Greece’s Push for German WWII Reparations Goes On

April 26, 2019

ATHENS – No longer needing support from Germany – the biggest contributor to 326 billion euros ($363.09 billion) in three international bailouts – the ruling Radical Left SYRIZA now wants reparations for World War II, a move the party’s critics said is designed to try to reverse flagging fortunes in an election year.

The move garnered some international attention as well, although Germany has flatly refused, saying the matter was long ago settled. But the leading British newspaper, The Guardian, picked up on the story as did other media.

Germany invaded Greece in May of 1941. Around 1,000 Greek villages were destroyed, thousands of Greeks died of starvation, and tens of thousands were killed by German forces who were trying to stop Greek resistance fighters, War History Online noted in a story.

The call for reparations was joined by rival parties who, want compensation for the Nazi’s destruction of Greece’s infrastructure, looting of the banks, gold, and treasures and atrocities, but who said Tsipras was taking a stance after kowtowing to Germany.

Prime Minister Alexis Tsipras said his party,  far behind in polls to the major opposition New Democracy, would file a formal note verbale demand for reparations although Merkel and German officials said it’s a dead issue.

Tsipras said that now Greece has exited its bailout programs, in which Germany was a key creditor, it can’t be accused of trying to offset its massive debt with the reparation demand.

“In a move bound to stir sentiment ahead of crucial European parliament elections, Athens vowed to pile pressure on Berlin, taking legal and diplomatic steps that will throw the spotlight on crimes committed during the brutal Nazi occupation,” The Guardian wrote.

“It is an open issue that must be resolved,” Greece’s Deputy Foreign Minister, Markos Bolaris, told the paper, disregarding Germany’s insistence it won’t pay any more.

“For matters of this kind there is international justice,” he said. “In all disputes the EU abides by it, on principle. Germany may say it has been resolved but what counts is international law.”

Some 300,000 people died from famine and the country’s Jewish community had been almost entirely erased, most from Thessaloniki, sent to concentration camps, while the Nazis massacred people in villages on the mainland and on Crete.

A Greek parliamentary committee report, compiled from records obtained from US  archives and Russia, estimated some 11 billion euros ($12.25 billion) was also owed for an interest-free “occupation loan” seized by German occupiers.

Gold taken from Greece’s central bank 1943, was used to fund Germany’s campaign in North Africa and 288 billion euros ($320.76 billion) should be paid as compensation for the destruction to Greece’s infrastructure, the committee reported.

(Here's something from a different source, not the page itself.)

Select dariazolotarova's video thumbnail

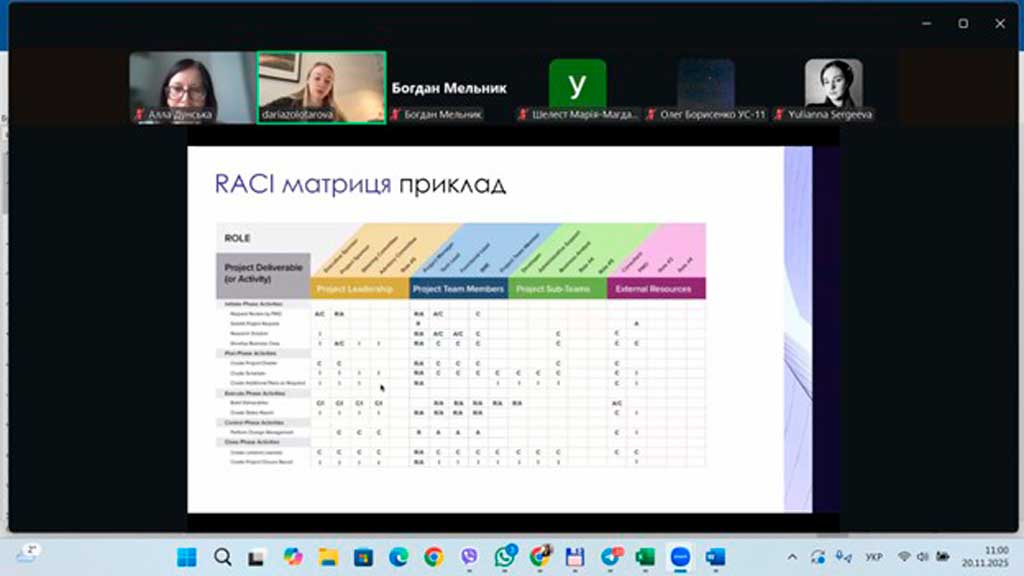click(321, 87)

The request has been repeated many times and rejected every time with Germany saying the 115 million Deutschmarks paid in 1960, equivalent to $317.69 million today, settled the matter once and for all although it’s just a smidgen of the damage done.

Sia Anagnostopoulou, the minister who will be heading the compensation campaign, said that wasn’t enough. “The agreement did not take into account the occupation loan or reparations … they concerned individuals, victims of the Nazis,” she said, adding that the Netherlands had received a much greater sum despite having “one-hundredth” of the total number of victims of Greece.